Former US presidential candidate Republican Mitt Romney has acknowledged RT's reach and influence. He called it part of Russia's "strategy," at the same time as slamming Obama and Clinton's foreign policy mistakes.

Romney spoke to an audience of about 200 at the fourth annual E2 (Experts and Enthusiasts) summit in Park City, Utah. He backed his statements up with a PowerPoint presentation, the main focus of which was to slam the foreign policy mistakes of President Barack Obama and former Secretary of State (and now, the Democratic favorite of the presidential race) Hillary Clinton.

He had a slide for each of Obama's "most consequential foreign policy mistakes,"including the "Middle East apology tour" and the "reset" effort in relations with Russia.

This part of the presentation concluded with Romney asking whether Obama was "the worst foreign-policy president in history." He answered himself in the affirmative, reports the .

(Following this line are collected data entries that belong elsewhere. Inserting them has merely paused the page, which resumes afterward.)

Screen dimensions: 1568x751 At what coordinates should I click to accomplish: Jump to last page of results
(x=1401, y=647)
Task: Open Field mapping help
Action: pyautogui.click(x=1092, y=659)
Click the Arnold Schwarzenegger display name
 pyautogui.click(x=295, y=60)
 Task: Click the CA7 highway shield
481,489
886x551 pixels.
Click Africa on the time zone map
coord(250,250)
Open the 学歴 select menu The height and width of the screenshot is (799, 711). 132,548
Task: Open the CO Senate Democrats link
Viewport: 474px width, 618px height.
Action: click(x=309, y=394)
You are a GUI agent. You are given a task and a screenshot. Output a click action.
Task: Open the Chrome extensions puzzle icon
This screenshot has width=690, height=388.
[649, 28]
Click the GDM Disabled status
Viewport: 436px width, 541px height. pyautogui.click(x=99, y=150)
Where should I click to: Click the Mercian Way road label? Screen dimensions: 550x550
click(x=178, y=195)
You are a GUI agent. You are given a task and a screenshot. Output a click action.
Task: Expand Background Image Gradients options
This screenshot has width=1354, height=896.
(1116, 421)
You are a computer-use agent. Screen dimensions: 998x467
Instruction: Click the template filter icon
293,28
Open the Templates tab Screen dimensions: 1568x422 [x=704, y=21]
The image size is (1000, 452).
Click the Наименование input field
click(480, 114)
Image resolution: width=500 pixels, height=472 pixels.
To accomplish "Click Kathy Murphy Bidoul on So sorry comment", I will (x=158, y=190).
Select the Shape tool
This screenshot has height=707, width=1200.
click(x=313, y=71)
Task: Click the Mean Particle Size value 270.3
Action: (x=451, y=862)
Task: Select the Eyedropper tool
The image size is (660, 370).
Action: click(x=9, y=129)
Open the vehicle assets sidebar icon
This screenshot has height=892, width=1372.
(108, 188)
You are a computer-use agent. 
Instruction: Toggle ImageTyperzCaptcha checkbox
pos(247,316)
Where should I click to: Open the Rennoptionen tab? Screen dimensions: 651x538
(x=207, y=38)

He then switched to castigating Hillary Clinton's term as secretary of state, saying she had consolidated the world against the US by making "mistake after mistake after mistake."

Finally, Romney flipped the PowerPoint pages to Russia and President Putin.

"What's Putin's strategy?" the slide asked. "Russia TV," Romney answered. "I mean, I turn on my TV here — and there's RT!"

This is far from the first time that RT has received the attention of high-ranking US politicians. In 2011, Hillary Clinton called for more financing for US state-sponsored media to counteract the channel, even going so far as to say Washington was losing the information war against Russia.

The plea was reiterated this year by Clinton's successor in the State Department, John Kerry. He also referred to RT's growing influence and said money is needed for"democracy promotion" around the world. As a side note, RT's budget is some $250 million (13.85 billion rubles), while US government media receive about $770 million.

In February, the former head of the US Broadcast Board of Governors Andrew Lack went as far as saying RT was a threat on a par with Islamic State and Boko Haram terrorists.

Romney's E2 summit was initially organized in 2012 as a way to raise money for his own presidential campaign (before he eventually lost to Barack Obama). This year, six Republican presidential hopefuls attended, aiming to get funding from major CEOs and a personal endorsement from Romney.